Maybe it's time to let everything hang out and for you to actually know what really went on. It does hurt when you say I didn't care, because all I did was give you all I can. I never neglected to give you my best regardless of what was going on. Yes, I did say I hated you. It's because all we ever did was fight, I was filled with anger because I would hope that somehow I would find the comfort you've once given me. I never did actually hate you, it was pure stupidity that I've said that. I was in pain and I was seeking for comfort, but all I ever did was give you pain.
What questioned me was why was there fighting in the beginning stages of our relationship? Maybe it was me, the fact that I was very selfish? I don't know, but somehow I know I'm the cause of all of it. To be honest, our fights seems so little and we just bickered about the smallest thing. I guess that's what you get with two strong personalities. It isn't about the blame game really, I mean I wasn't happy with what obstacle I'm dealing with and how I'm transforming as your own obstacle. I've always thought about us, it was never a me until the very last. I wanted to be better.

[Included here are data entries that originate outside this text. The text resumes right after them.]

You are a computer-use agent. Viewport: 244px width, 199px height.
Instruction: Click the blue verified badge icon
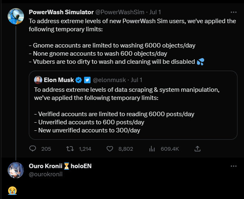click(x=79, y=80)
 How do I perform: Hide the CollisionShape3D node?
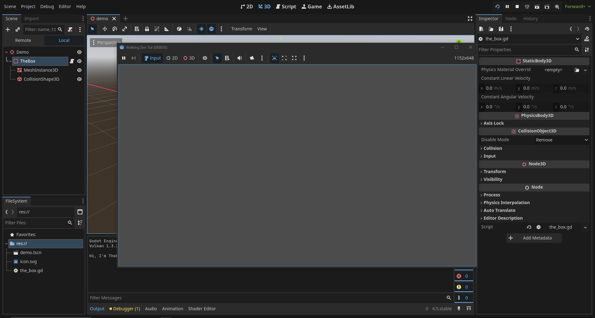(79, 79)
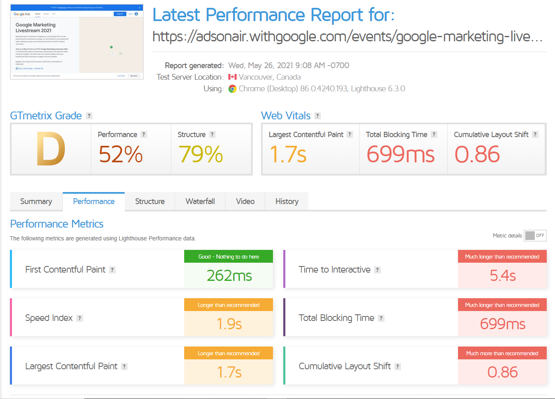The height and width of the screenshot is (399, 555).
Task: Select the Structure tab
Action: (x=149, y=202)
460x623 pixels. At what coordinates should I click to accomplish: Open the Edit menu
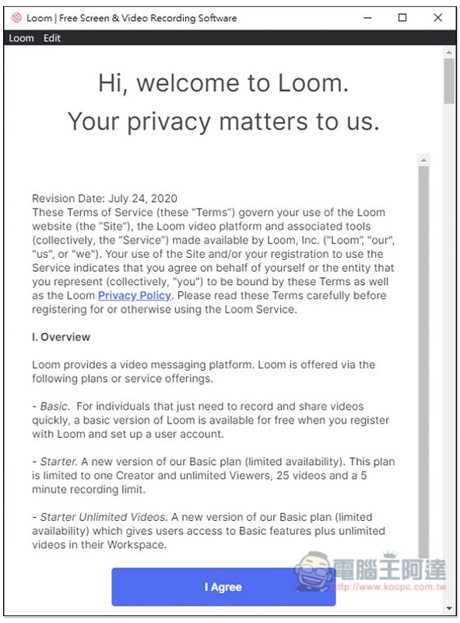tap(52, 38)
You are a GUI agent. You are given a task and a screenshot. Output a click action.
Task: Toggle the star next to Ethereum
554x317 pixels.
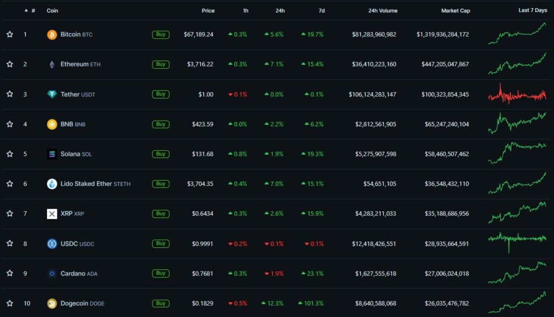coord(9,64)
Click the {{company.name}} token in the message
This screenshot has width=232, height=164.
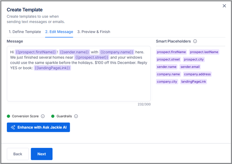[117, 52]
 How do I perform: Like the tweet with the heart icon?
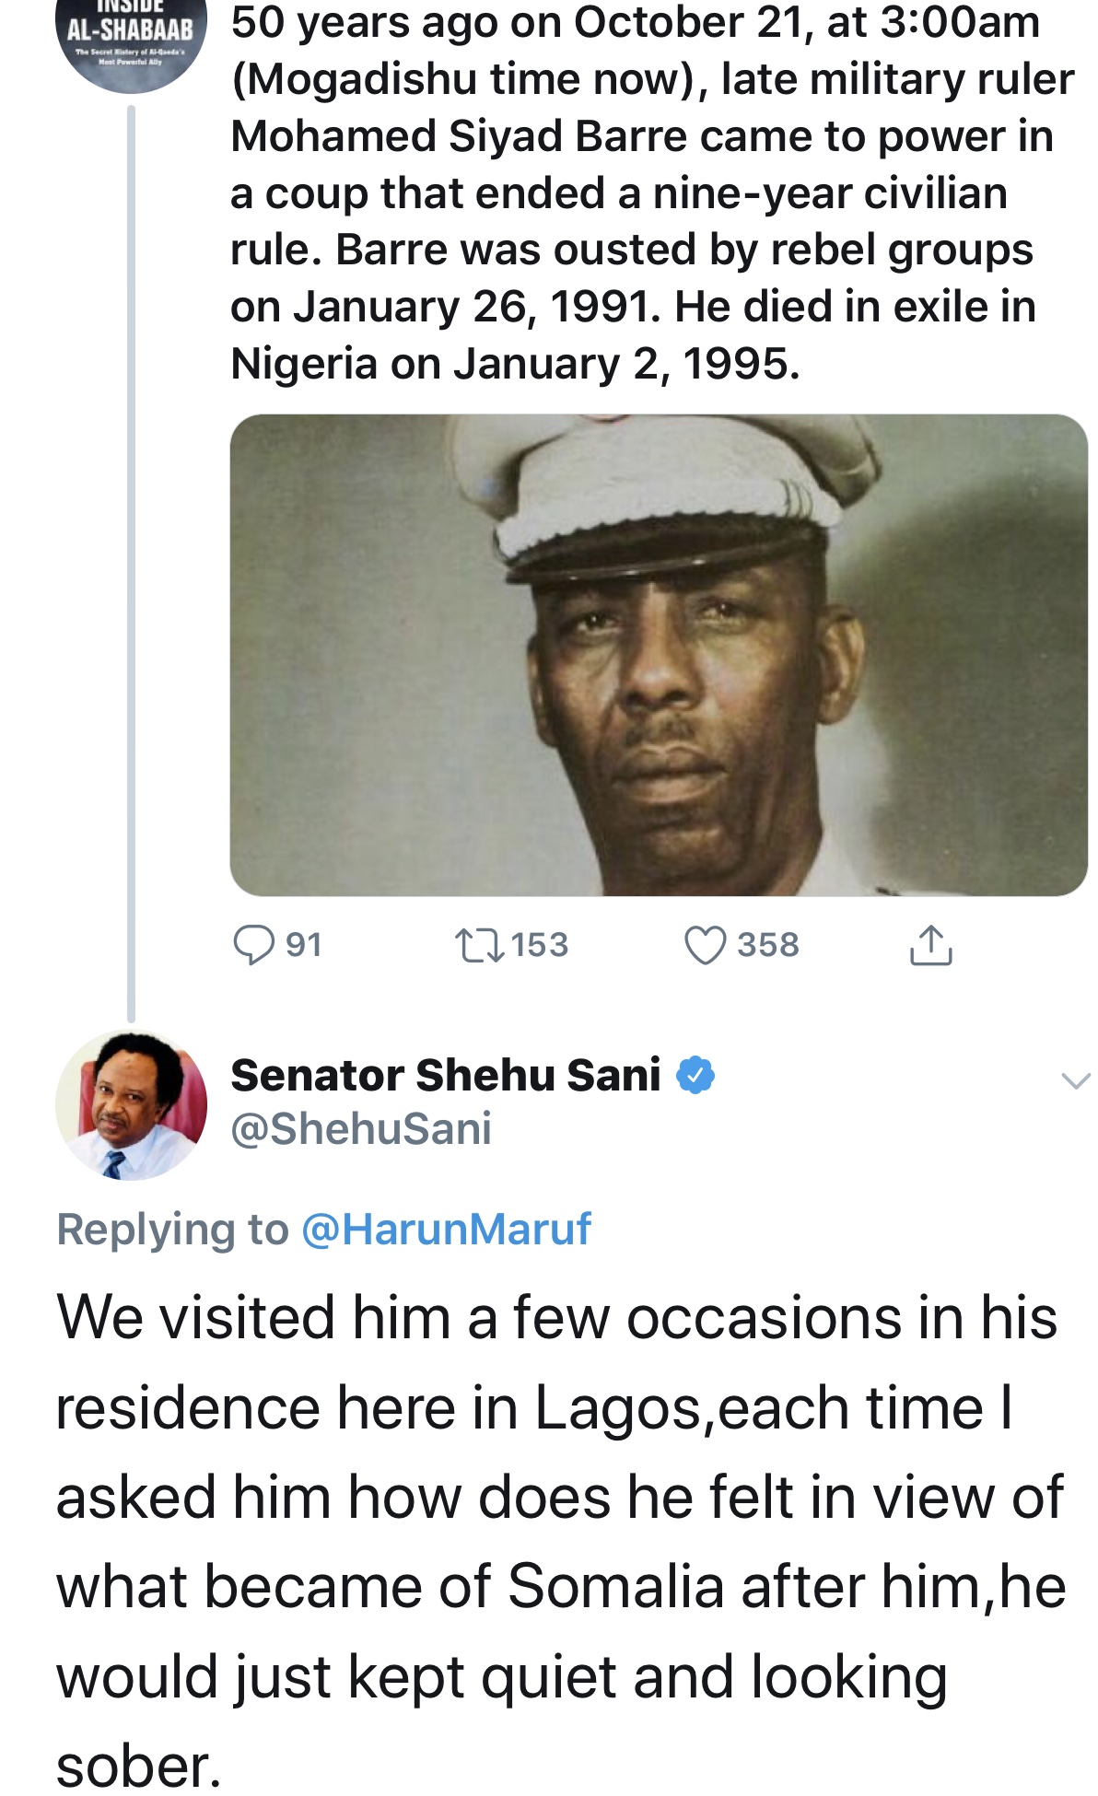click(x=706, y=945)
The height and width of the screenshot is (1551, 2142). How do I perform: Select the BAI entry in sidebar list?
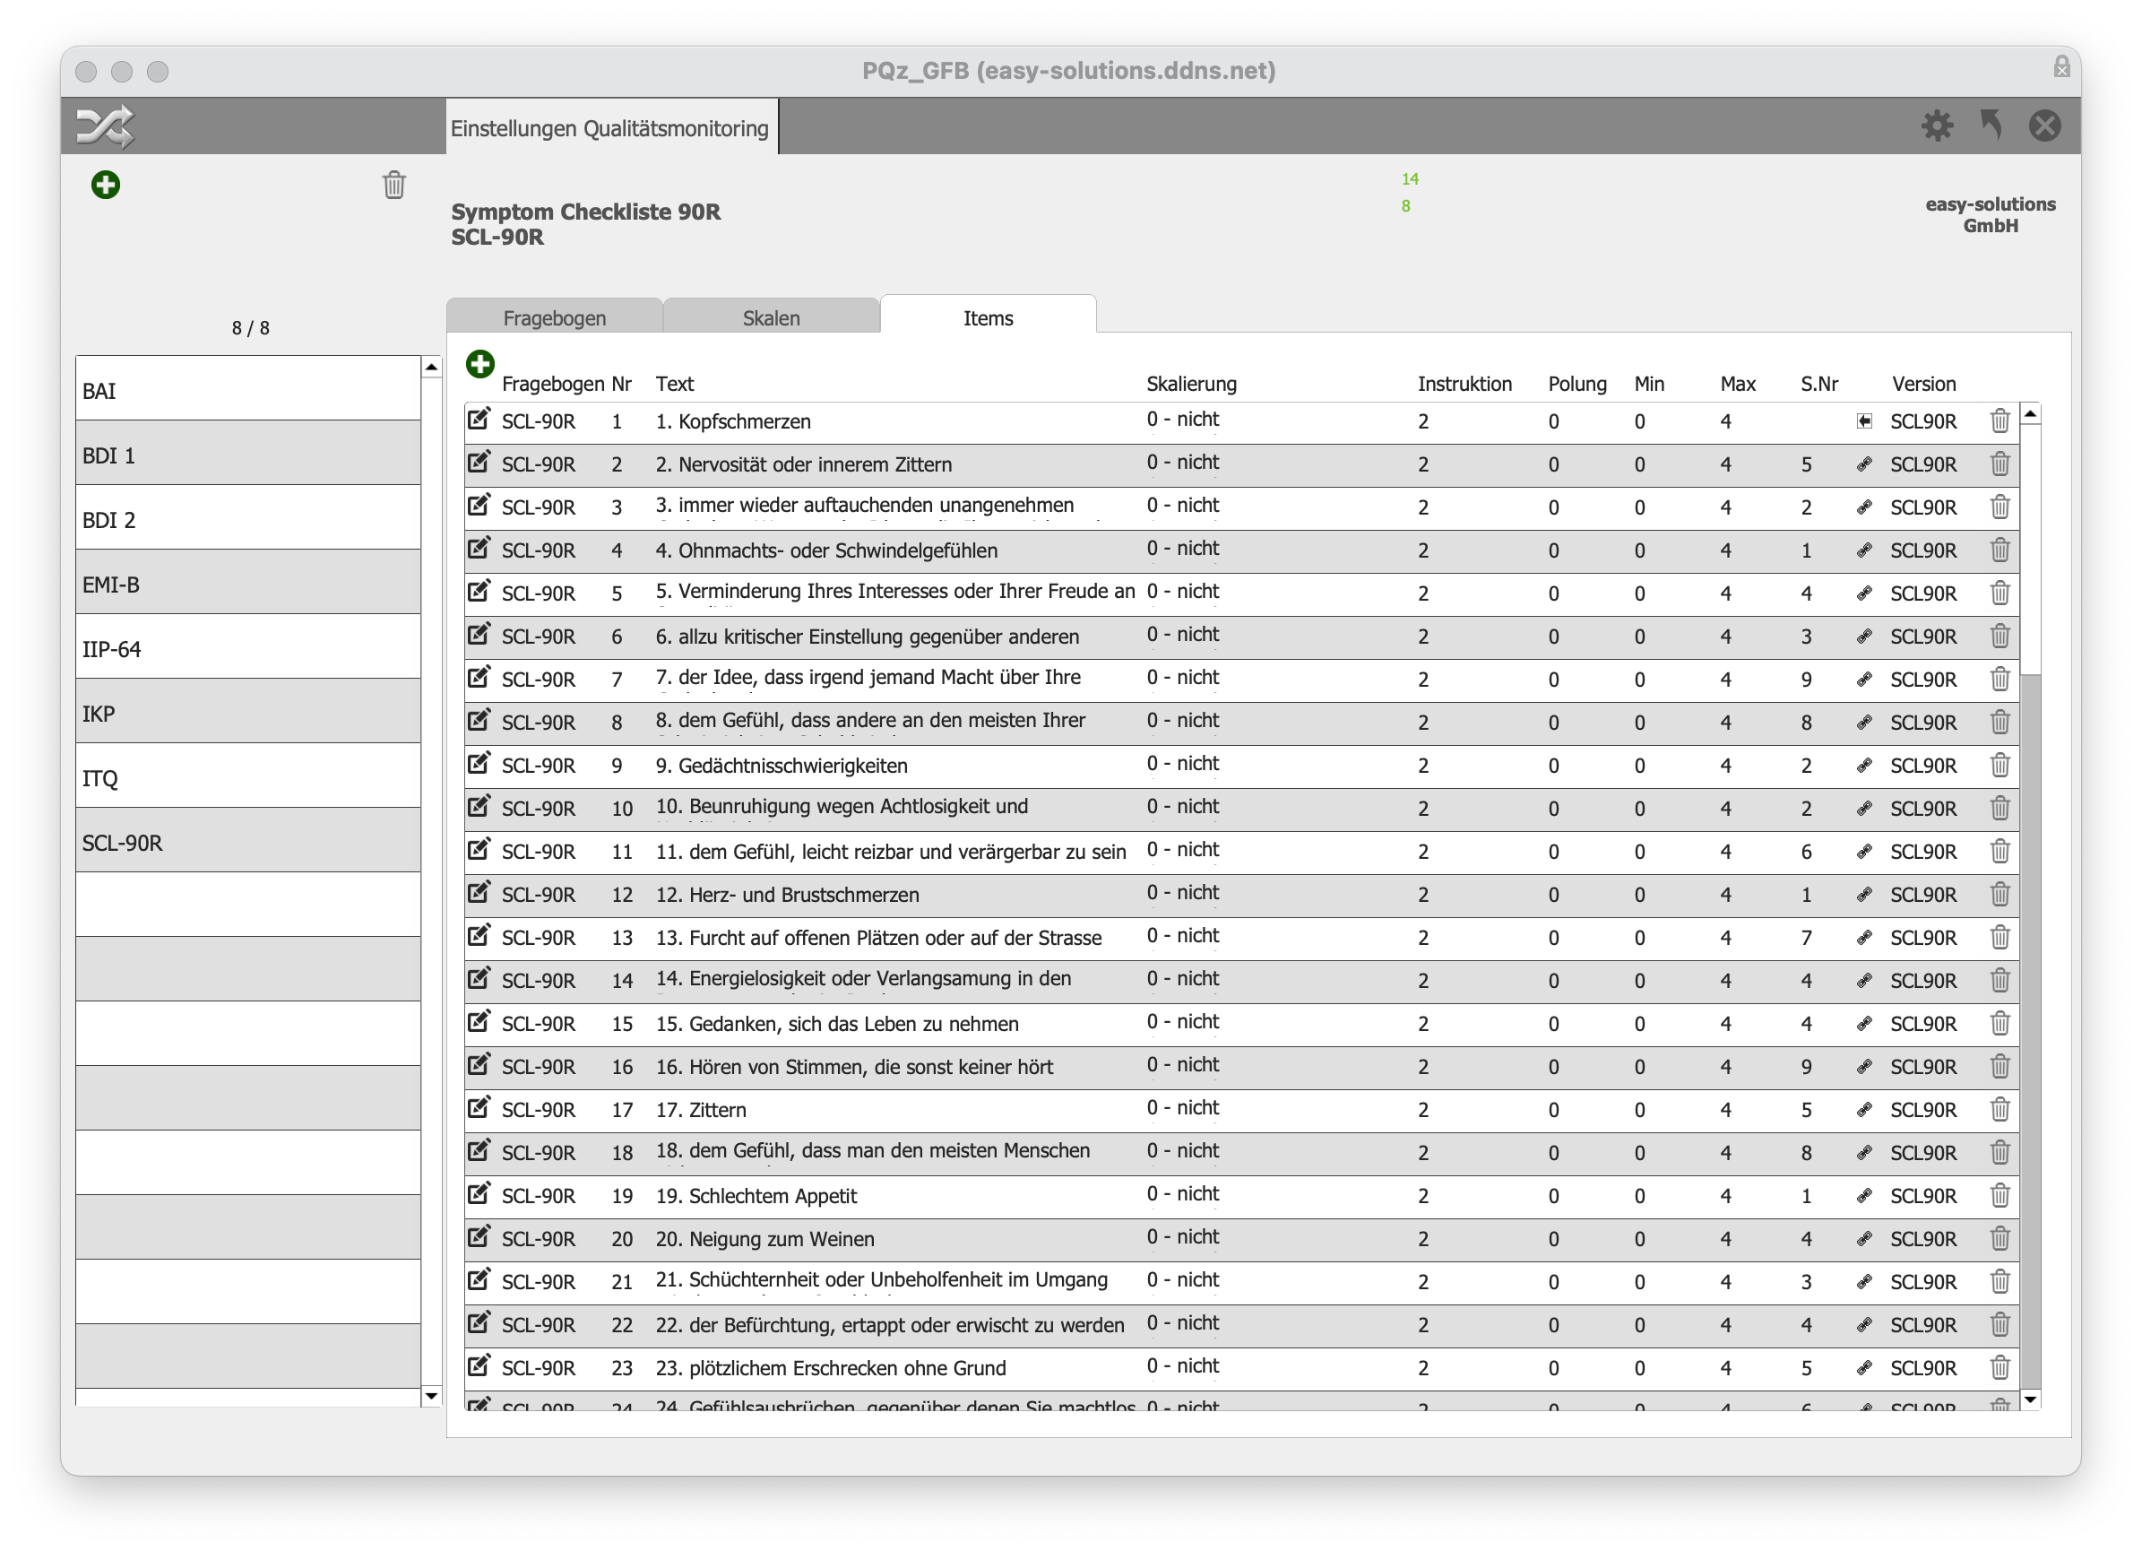tap(249, 387)
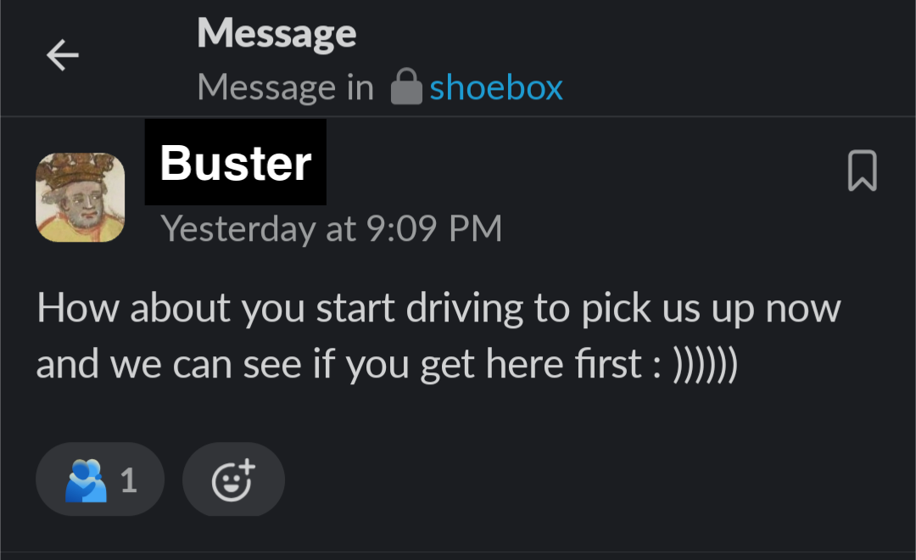Click the smiley text ": ))))))"
This screenshot has height=560, width=916.
click(695, 364)
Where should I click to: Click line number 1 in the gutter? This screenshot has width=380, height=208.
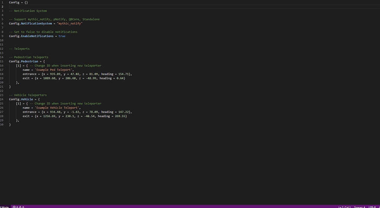coord(3,3)
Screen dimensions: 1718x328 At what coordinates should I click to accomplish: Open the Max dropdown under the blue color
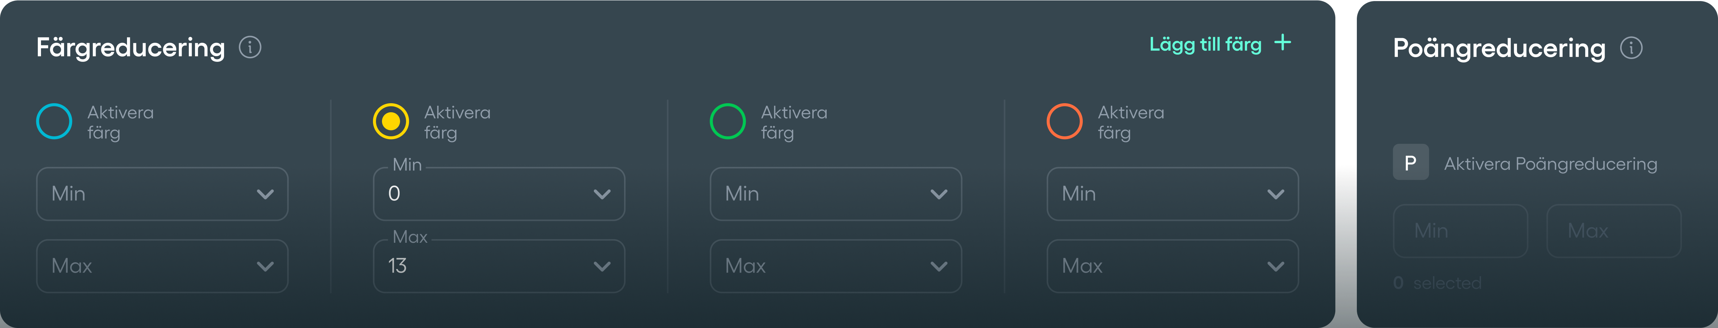[x=161, y=265]
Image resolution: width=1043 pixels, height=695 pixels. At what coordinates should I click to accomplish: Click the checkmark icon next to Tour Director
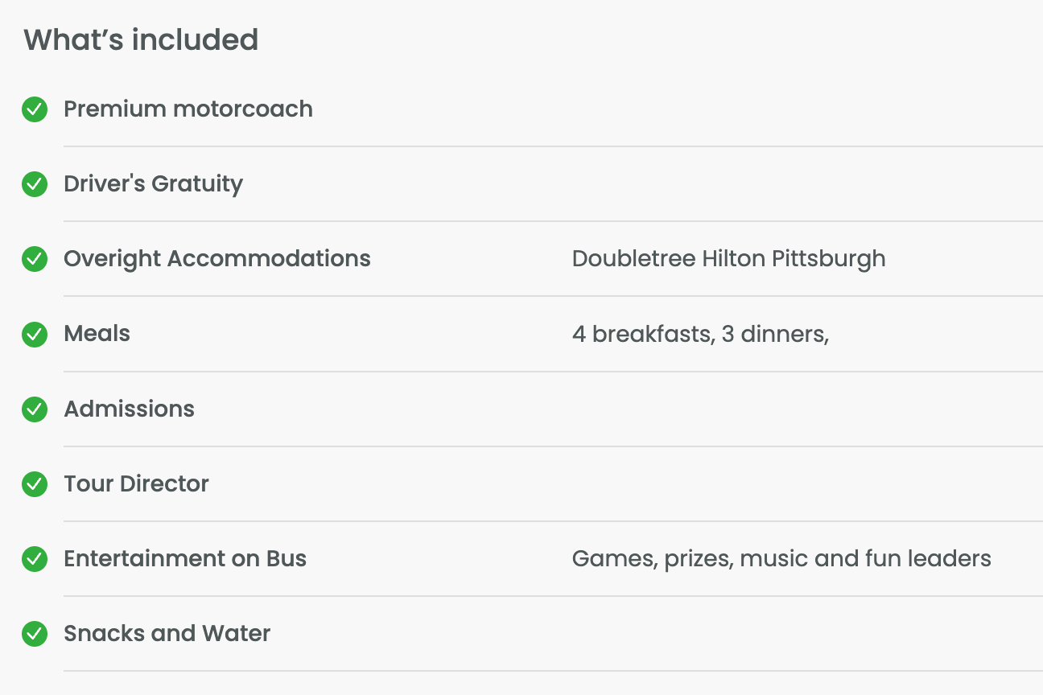click(35, 484)
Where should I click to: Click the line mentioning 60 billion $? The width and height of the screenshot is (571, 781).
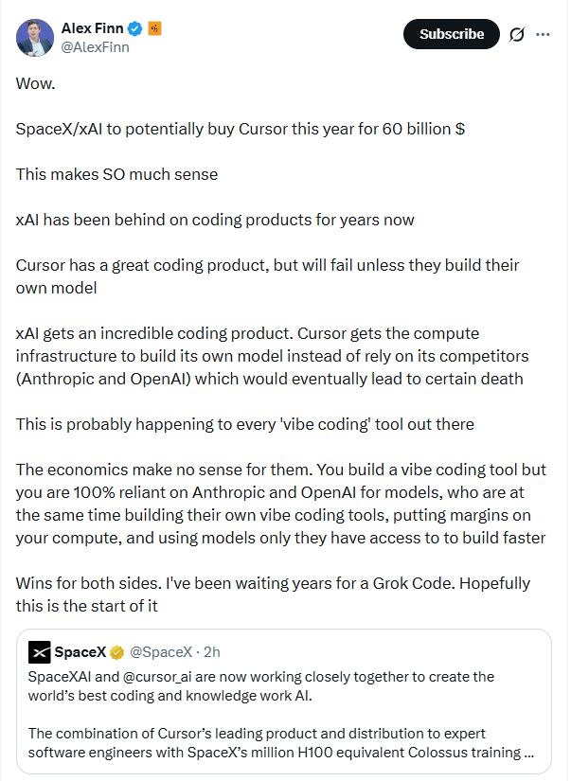click(x=240, y=129)
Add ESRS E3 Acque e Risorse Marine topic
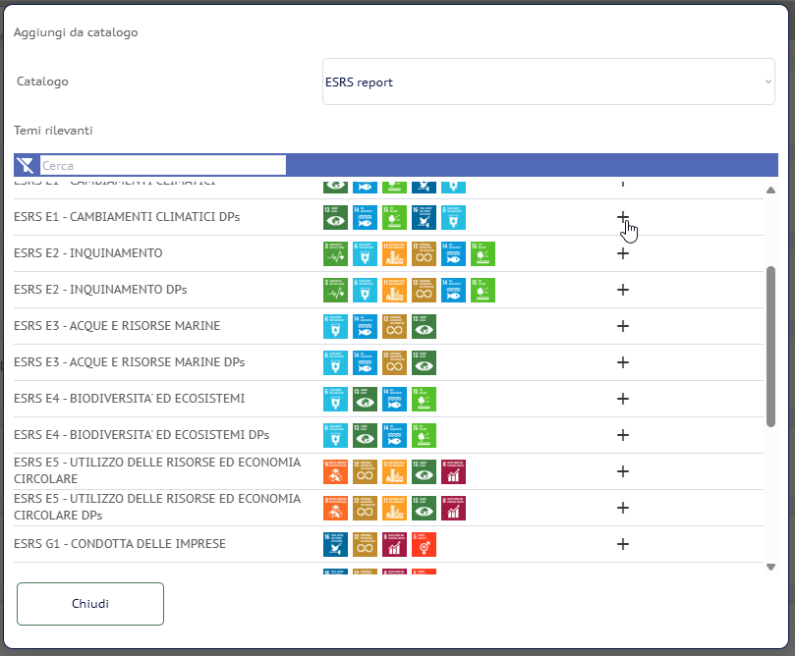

I took you off everything because, I'm a selfish person. If I saw you having the time of your life and here I am laying on my own bed on a friday afternoon, I'd probably bicker about it and fuss that you aren't thinking about me. I just cut off all the communication. I wasn't ready to see that you've actually moved on already with some new guy trying to spit game on you. I'm not much of a person that would like to see that. It isn't even the trust, but it's a guy thing. Even though I already know, I'm the guy that you only like. I never really saw this distance as a problem, only towards the end. When I needed you the most. Also when you said that I'm better off with someone who can give me comfort, that's really stupid. I chose you for a reason you know, not some dumb bitch that would just leave after a couple of weeks. You provided me with comfort and care. I needed you.
With everything said, I am really doing fine. Like I've said I'm away from the danger zone. I can't just forget everything we've done. All the memories and photographs can't be burned, they are once in my head but they've found comfort in my heart. If the last few weeks or days you were with me and I was mean to you, I apologize. I apologize with all I have. I just wanted to be by myself and get through this. You can abandon every thought and memory about me, and I don't blame you for doing so. But, I just wanted you to know, that I was really falling for you to the point of me saying it, time was just the enemy. Everything I've said was true. You've said your goodbye and I won't hold you back anymore. And to thought I was going to be able to talk to you again, I was wrong. You had the last laugh, here I am wanting to be friends again, but I've lost my chances. Thanks for everything, and I hope eventually you'd somehow or someday be able to talk to me.